Post-Transplant, Two HIV-Positive Patients Show No Sign Of Virus

685px-HIV-budding-WideDoctors today at the International AIDS Society conference in Kuala Lumpur, Malaysia announced the case of two HIV-positive patients from Boston who show no trace of the virus after undergoing bone-marrow transplants. Though not considered a cure, AIDS experts are excited and encouraged by the findings.

While on long-term antiretroviral therapy for HIV, the two patients developed lymphoma and to treat the cancer, they underwent reduced intensity chemotherapy followed by stem-cell transplants. Since the transplants, they show no evidence of HIV infection, according to a press release from amfAR.
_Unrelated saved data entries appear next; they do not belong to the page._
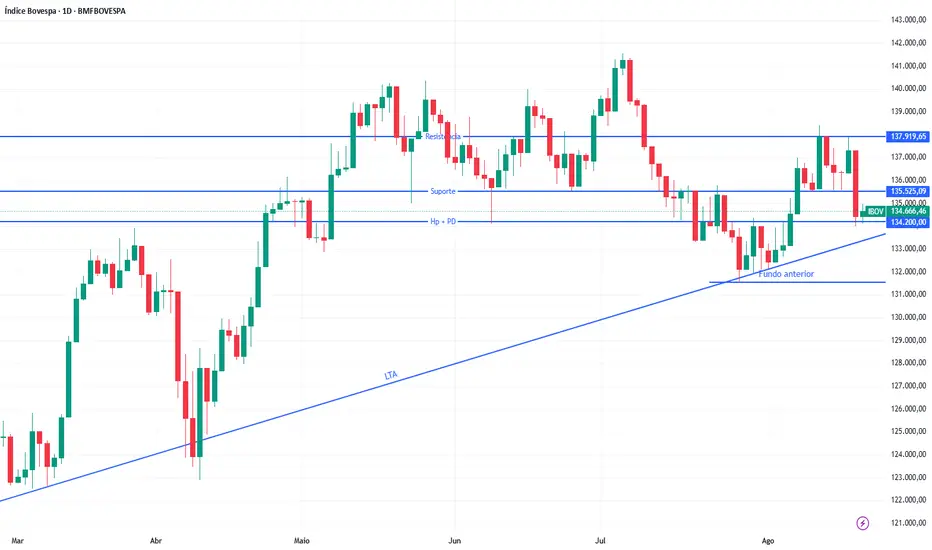Select the Maio time axis label
Screen dimensions: 932x550
point(301,539)
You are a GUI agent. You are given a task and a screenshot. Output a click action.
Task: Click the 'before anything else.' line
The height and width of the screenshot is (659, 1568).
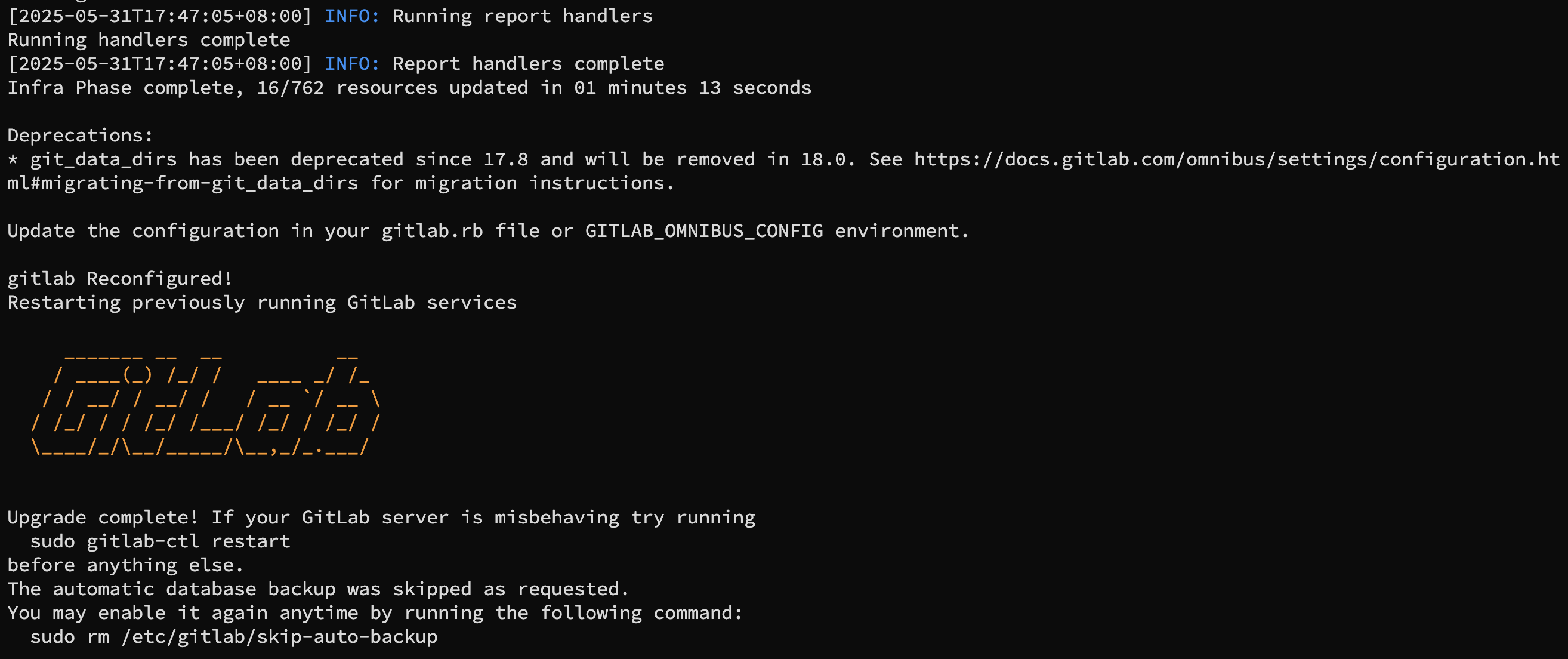click(x=125, y=565)
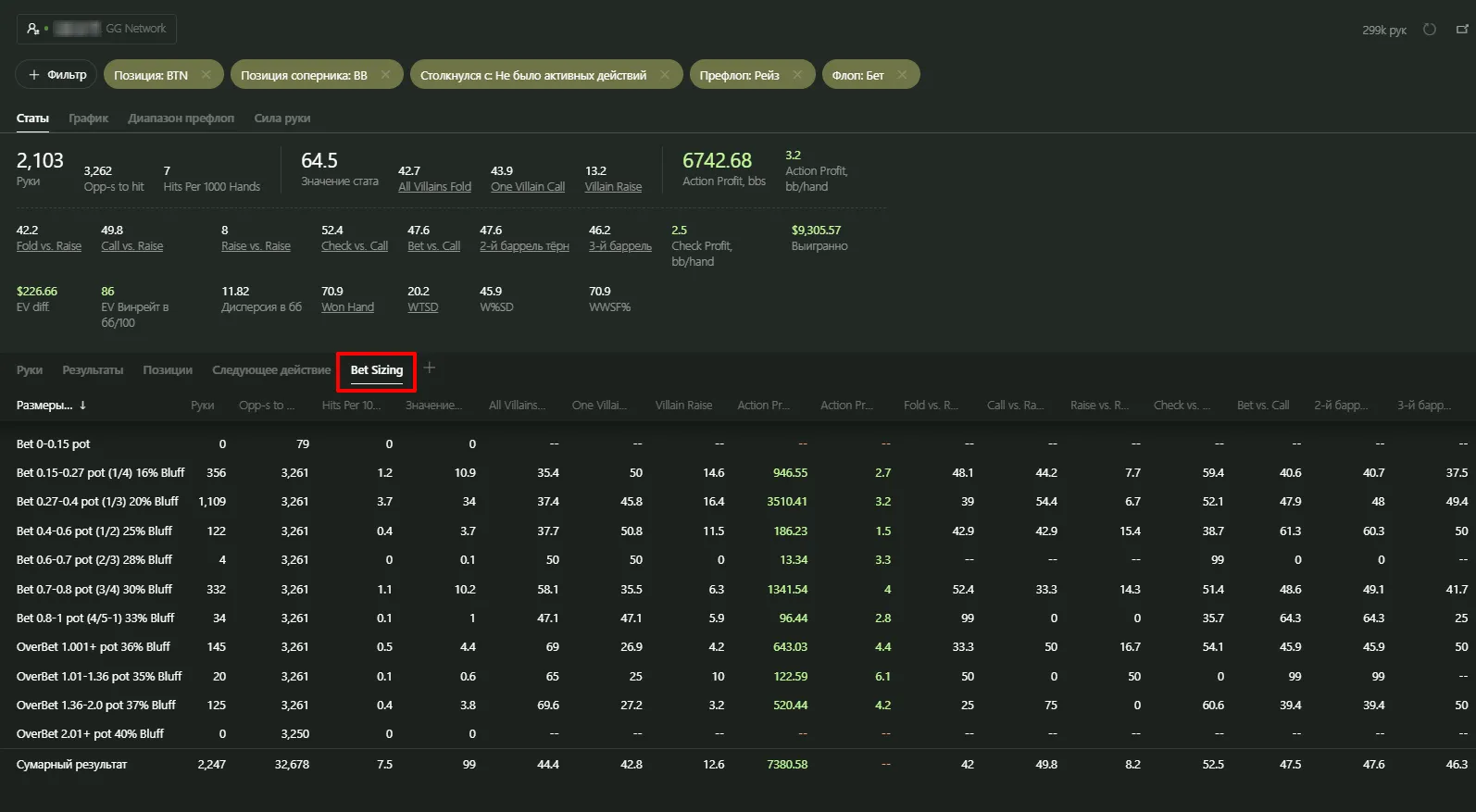Viewport: 1476px width, 812px height.
Task: Open the Диапазон префлоп tab
Action: point(181,119)
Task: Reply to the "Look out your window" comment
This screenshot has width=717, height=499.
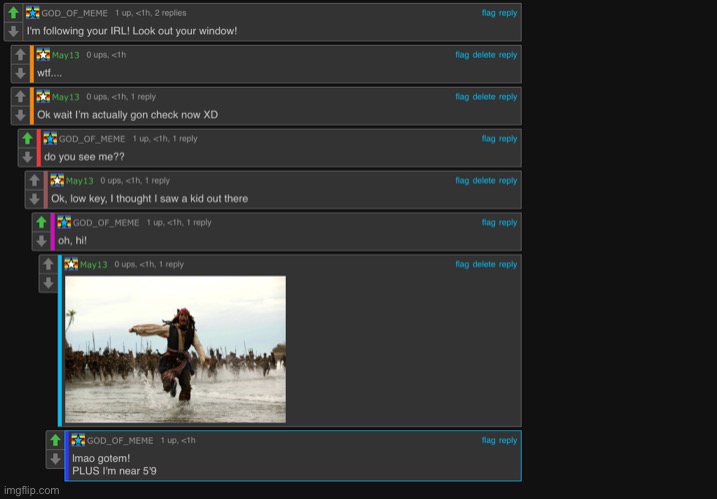Action: (508, 13)
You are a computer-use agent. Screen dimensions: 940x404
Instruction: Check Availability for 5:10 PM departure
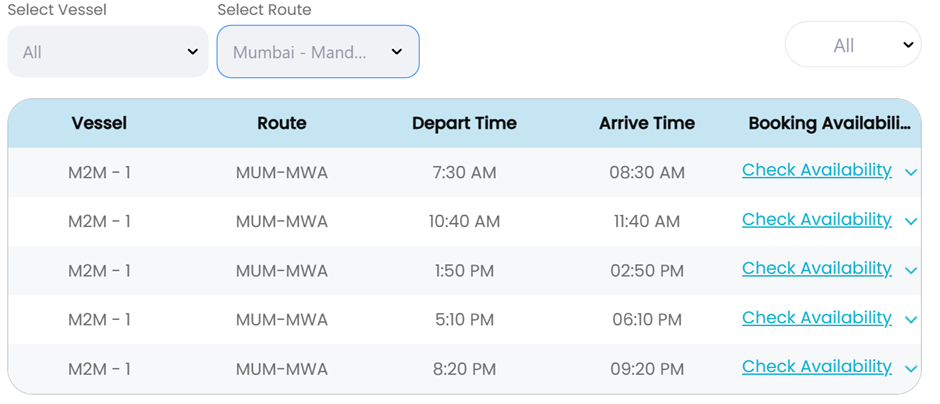[816, 317]
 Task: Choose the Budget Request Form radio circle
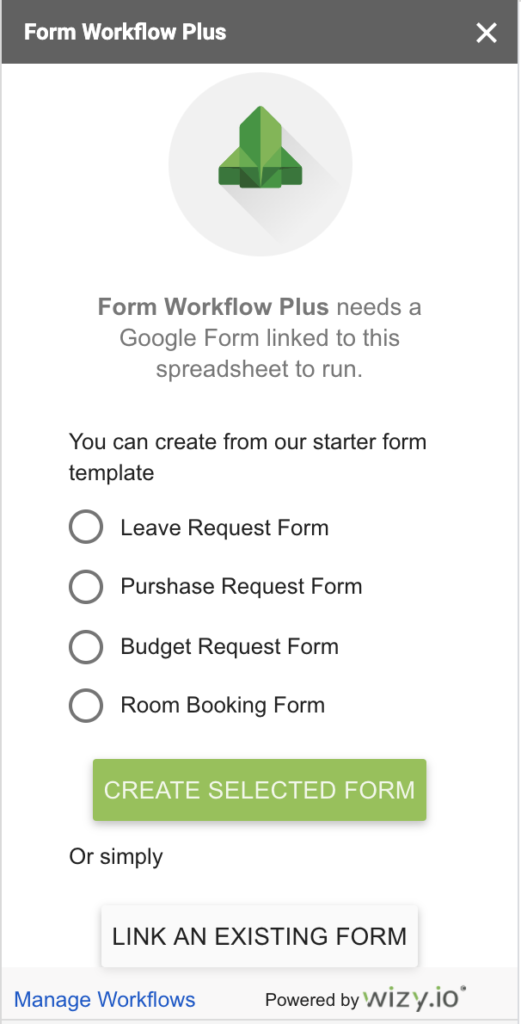86,647

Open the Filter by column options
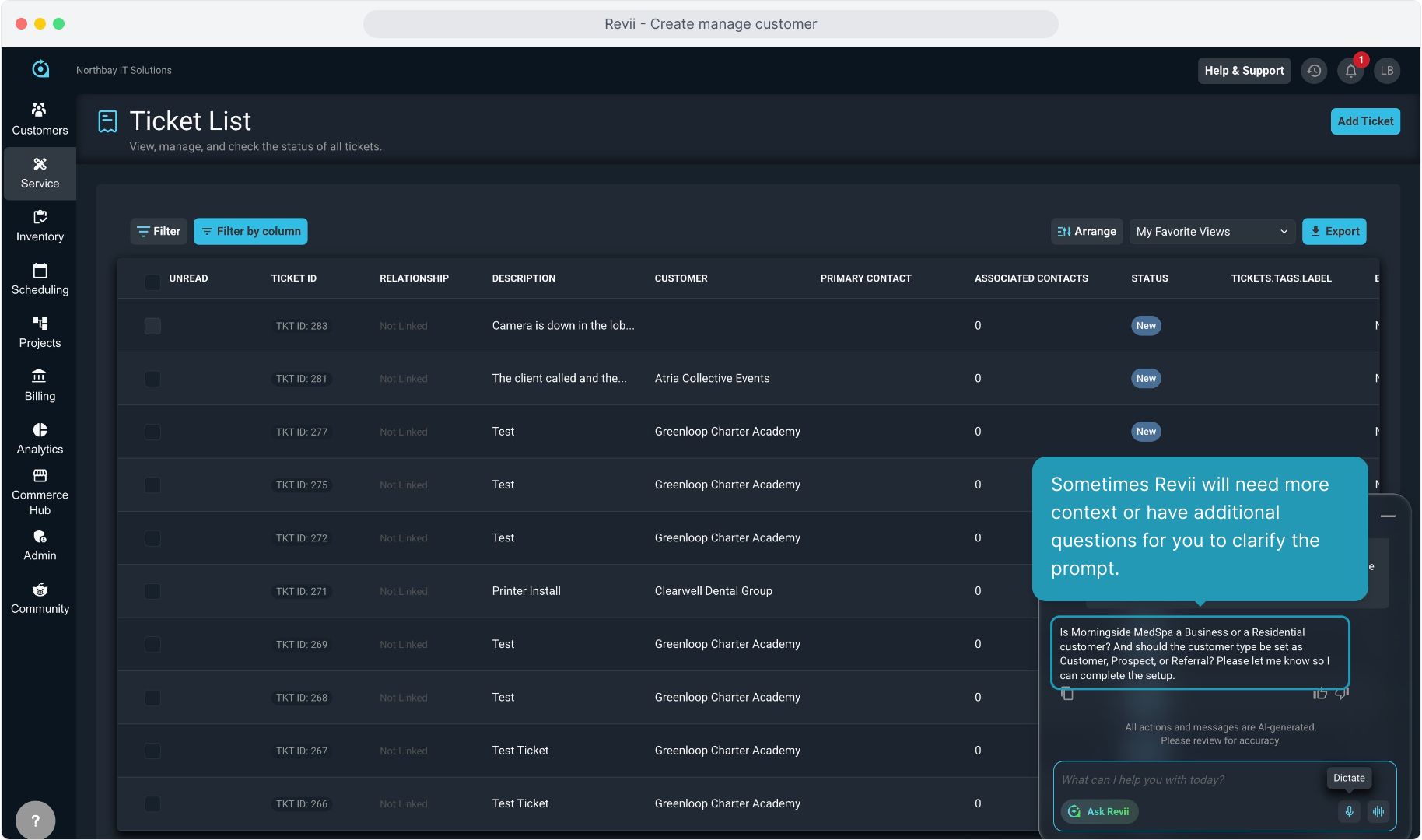tap(250, 232)
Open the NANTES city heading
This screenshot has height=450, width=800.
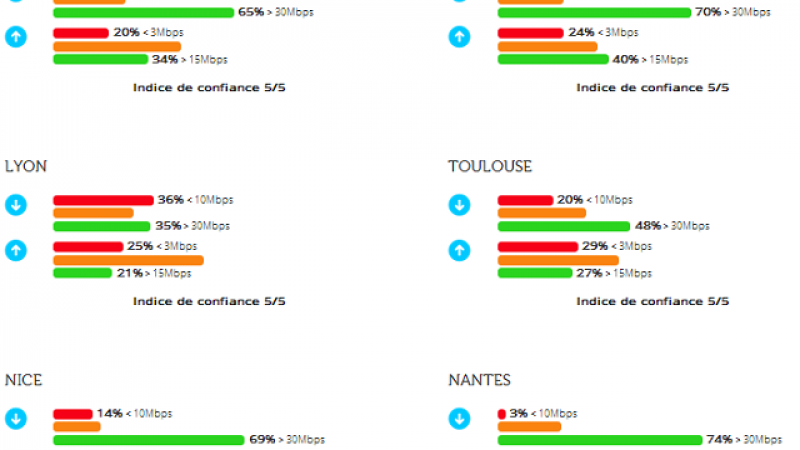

Last year, two men underwent transplants also apparently eliminating the HIV virus. The success of the Boston patients is similar to the case of Timothy Ray Brown, often referred to as the “first HIV cure.” Brown has been virus-free in the five years following  a bone-marrow transplant from a patient with a rare HIV-resistant mutation. AIDS experts, however, are hesitant to call these recent cases cures. The New York Times reports:

The technique used on them involves severely weakening the immune system before a marrow transplant. It is so dangerous that it is unethical to perform it on anyone not already at risk of dying from cancer, especially because most people with HIV can live relatively normal lives by taking a daily antiretroviral cocktail….

One patient stopped taking antiretroviral drugs seven weeks ago. For the other, it has been 15 weeks. No virus or antibodies to the virus have been found in their blood or other tissues since.

Still, several AIDS specialists are excited by the progress of the two patients and consider this an important step in their ongoing search for an actual cure. “These findings clearly provide important new information that might well alter the current thinking about HIV and gene therapy,” said amfAR CEO Kevin Robert Frost. “While stem-cell transplantation is not a viable option for people with HIV on a broad scale because of its costs and complexity, these new cases could lead us to new approaches to treating, and ultimately even eradicating, HIV.”